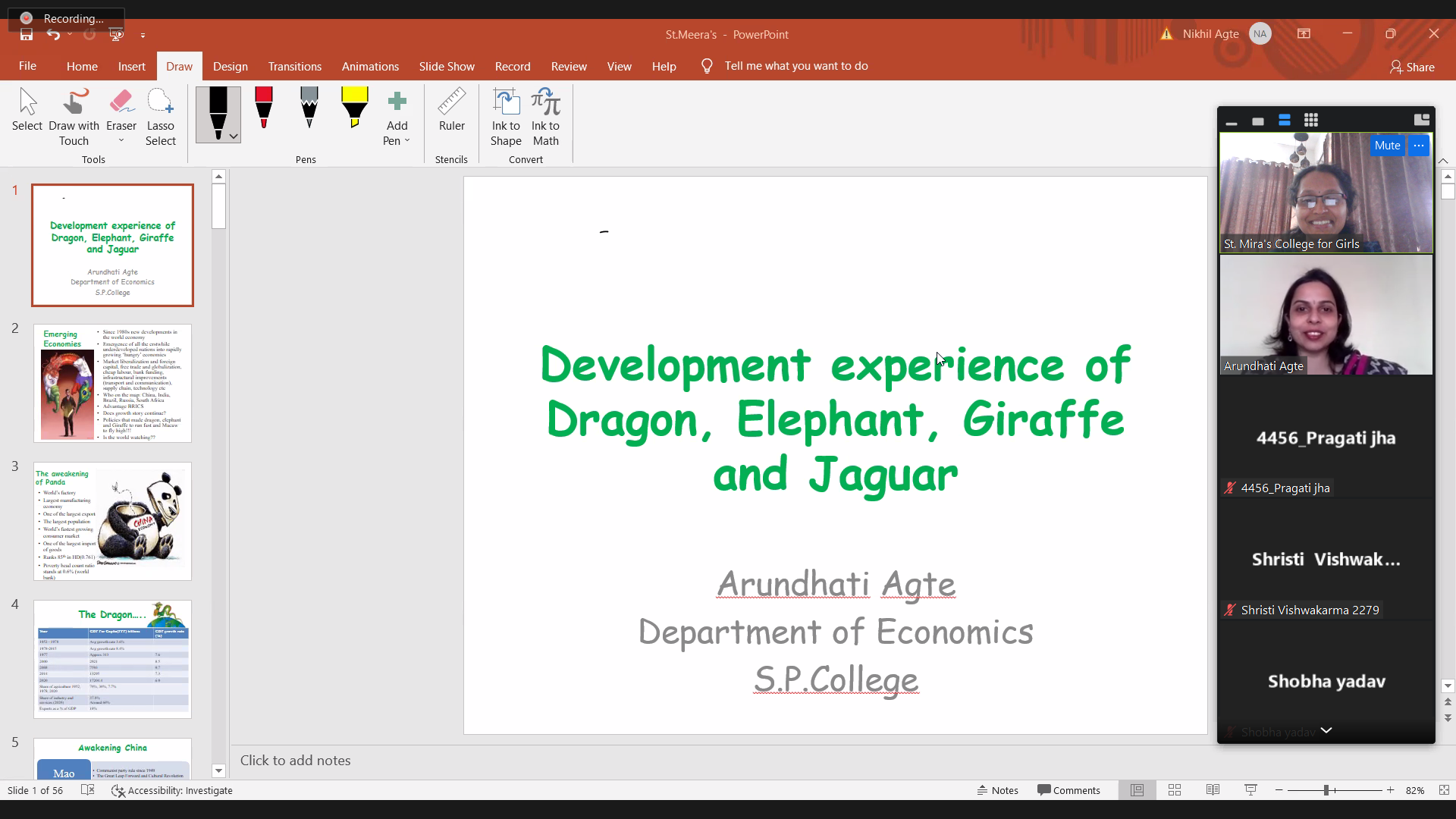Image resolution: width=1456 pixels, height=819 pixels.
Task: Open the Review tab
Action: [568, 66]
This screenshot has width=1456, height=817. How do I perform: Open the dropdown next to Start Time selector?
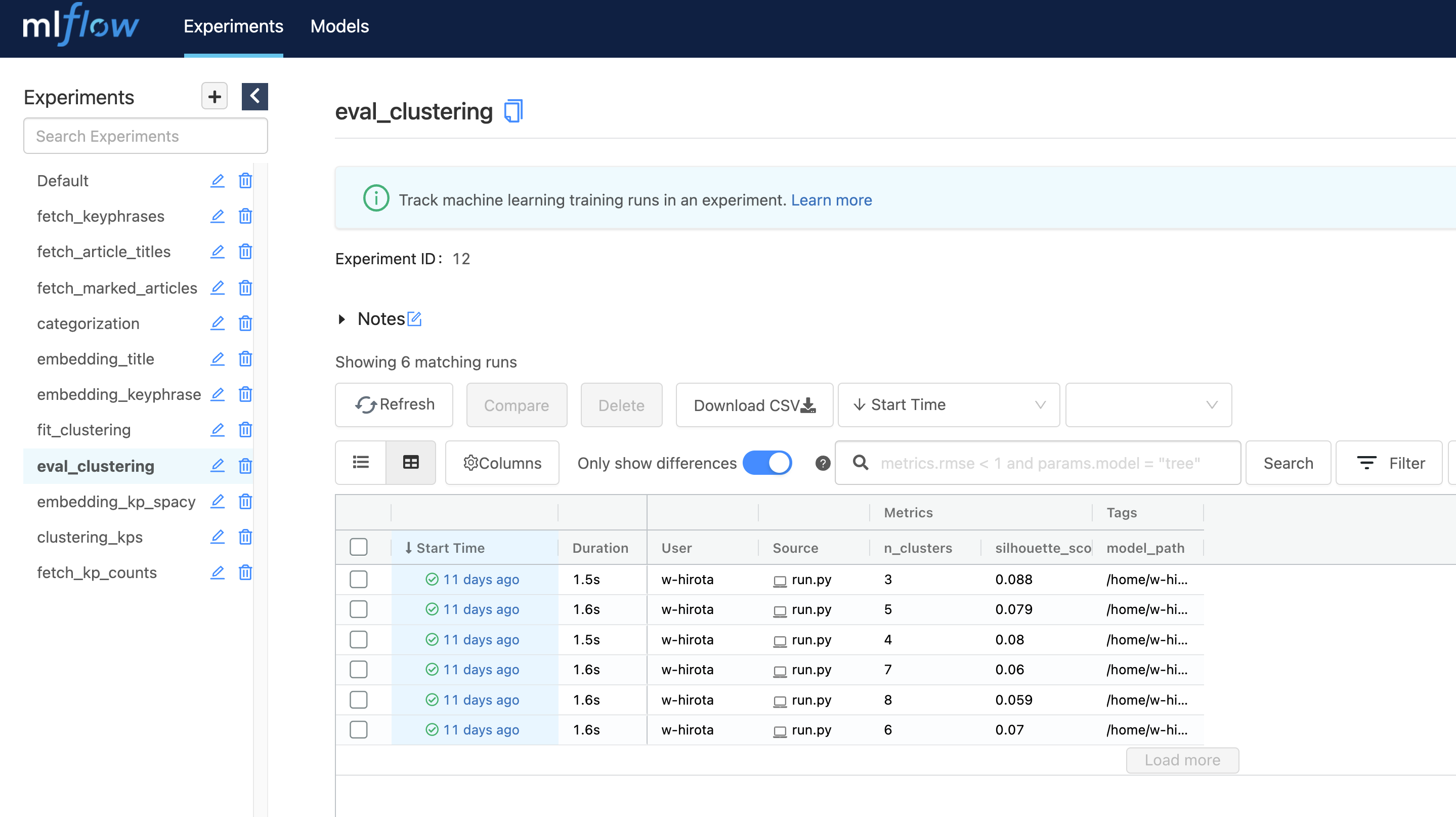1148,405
·····
▶ **DIRECTIONS FOR THIS TASK**
Your answer must consist only of the lines from the one containing "This screenshot has" through the end of the entries, restated word for word, with no pictures.

▶ **FINISHED EXERCISE**
This screenshot has width=1456, height=817. How do I perform: Open the dropdown next to Start Time selector?
1148,405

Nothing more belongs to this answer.